A survey by Fannie Mae's Economic & Strategic Research Group found that 40% of consumers said they "don't know" the minimum amount needed for a down payment. On average, those who guessed thought that 12% of the purchase price was required for a down payment. In fact, that is about four times the actual requirement since many loans allow borrowers to put as little as 3% down.
Yet, according to a 2017 survey of renters by Zillow, 66% believe owning a home is essential to the American dream, and 72% believe owning a home increases their standing in the local community. And contrary to the stereotype, more millennials agree with these two statements than any other generation.
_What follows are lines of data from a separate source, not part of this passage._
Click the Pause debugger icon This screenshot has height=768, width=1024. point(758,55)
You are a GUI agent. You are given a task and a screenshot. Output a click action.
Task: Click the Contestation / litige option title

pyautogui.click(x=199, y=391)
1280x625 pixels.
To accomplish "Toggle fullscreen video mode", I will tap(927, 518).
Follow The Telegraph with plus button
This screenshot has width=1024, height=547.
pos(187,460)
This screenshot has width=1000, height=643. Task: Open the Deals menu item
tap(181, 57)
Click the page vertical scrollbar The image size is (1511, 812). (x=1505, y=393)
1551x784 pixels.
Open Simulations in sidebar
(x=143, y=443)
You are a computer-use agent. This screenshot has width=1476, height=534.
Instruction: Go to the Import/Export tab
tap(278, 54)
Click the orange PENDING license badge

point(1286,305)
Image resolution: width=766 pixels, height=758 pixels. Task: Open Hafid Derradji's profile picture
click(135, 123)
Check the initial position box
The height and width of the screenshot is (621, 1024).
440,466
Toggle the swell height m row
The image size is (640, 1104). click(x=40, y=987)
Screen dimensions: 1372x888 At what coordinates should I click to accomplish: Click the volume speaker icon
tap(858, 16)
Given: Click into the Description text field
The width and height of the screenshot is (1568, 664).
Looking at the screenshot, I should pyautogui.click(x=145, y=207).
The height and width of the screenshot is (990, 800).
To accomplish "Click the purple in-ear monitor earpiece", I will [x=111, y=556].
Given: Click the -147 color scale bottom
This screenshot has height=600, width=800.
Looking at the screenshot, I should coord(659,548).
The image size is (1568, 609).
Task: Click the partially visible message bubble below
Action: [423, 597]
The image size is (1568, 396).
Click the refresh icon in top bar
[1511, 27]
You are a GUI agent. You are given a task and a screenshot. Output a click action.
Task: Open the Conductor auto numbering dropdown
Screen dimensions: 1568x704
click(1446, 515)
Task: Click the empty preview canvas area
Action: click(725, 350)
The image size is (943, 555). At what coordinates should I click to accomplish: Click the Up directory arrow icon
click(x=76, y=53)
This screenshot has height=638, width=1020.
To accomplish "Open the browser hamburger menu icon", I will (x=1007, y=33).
In addition, millennials are already the largest purchasing block of first-time home buyers.
Yet, that same generation is burdened by student debt, which according to Student Loan Hero, totals $1.4 trillion in 2017. Student loan debt is often cited by potential buyers as the No. 1 one reason they are delaying life choices such as marriage, parenthood, and buying their first home.
To help renters buy their first home, several states — Montana, Virginia, Colorado, Mississippi, Iowa and Minnesota — have created tax-free savings account programs. Each has its own nuances but all have the same goal: encouraging renters to save for a down payment on their first home.
It's still too early to tell how effective these incentives will be in encouraging savings for a down payment but many real estate agents are optimistic. In Mississippi, the National Association of Realtors gathered data to show lawmakers that the new law could encourage 7,000 first-time buyers to enter the housing market statewide over the next five years. Or, put another way, about 1,400 renters each year will take advantage of the tax deduction as they make the move to homeownership. As homeowners, those new residents will spend $1,800 more annually than renters, according to NAR, adding revenue to still-recovering local economies.
At NAR's May 2017 legislative meeting in Washington, D.C., state representatives discussed how to spread the programs to other states. Oregon's legislature is considering a bill. The Oregon Association of Realtors says passing the law would prompt 3,200 renters to become homeowners in the next five years and spark $61 million in construction-related spending.
Pennsylvania will introduce its bill in later in 2017. New York, Oklahoma, Maryland, Utah and Louisiana are also moving to create the accounts, says NAR.
Additionally, congressional representatives from Colorado and New York have introduced two separate bills that, if passed into law, would incentivize saving for a down payment at the national level.
Special-purpose savings accounts are a promising potential solution for helping first-time home buyers — but they are only a partial solution.
We also need more resources to help potential buyers learn how the home buying process really works (and that you don't need 12% down).
We need more financial education resources to not only help families get into homes, but help them stay there for a long time. We need a more modernized mortgage process that is more efficient for lenders and easier for borrowers.
Moving forward across all these areas will help us open doors of opportunity for today's new homeowners, and tomorrow's.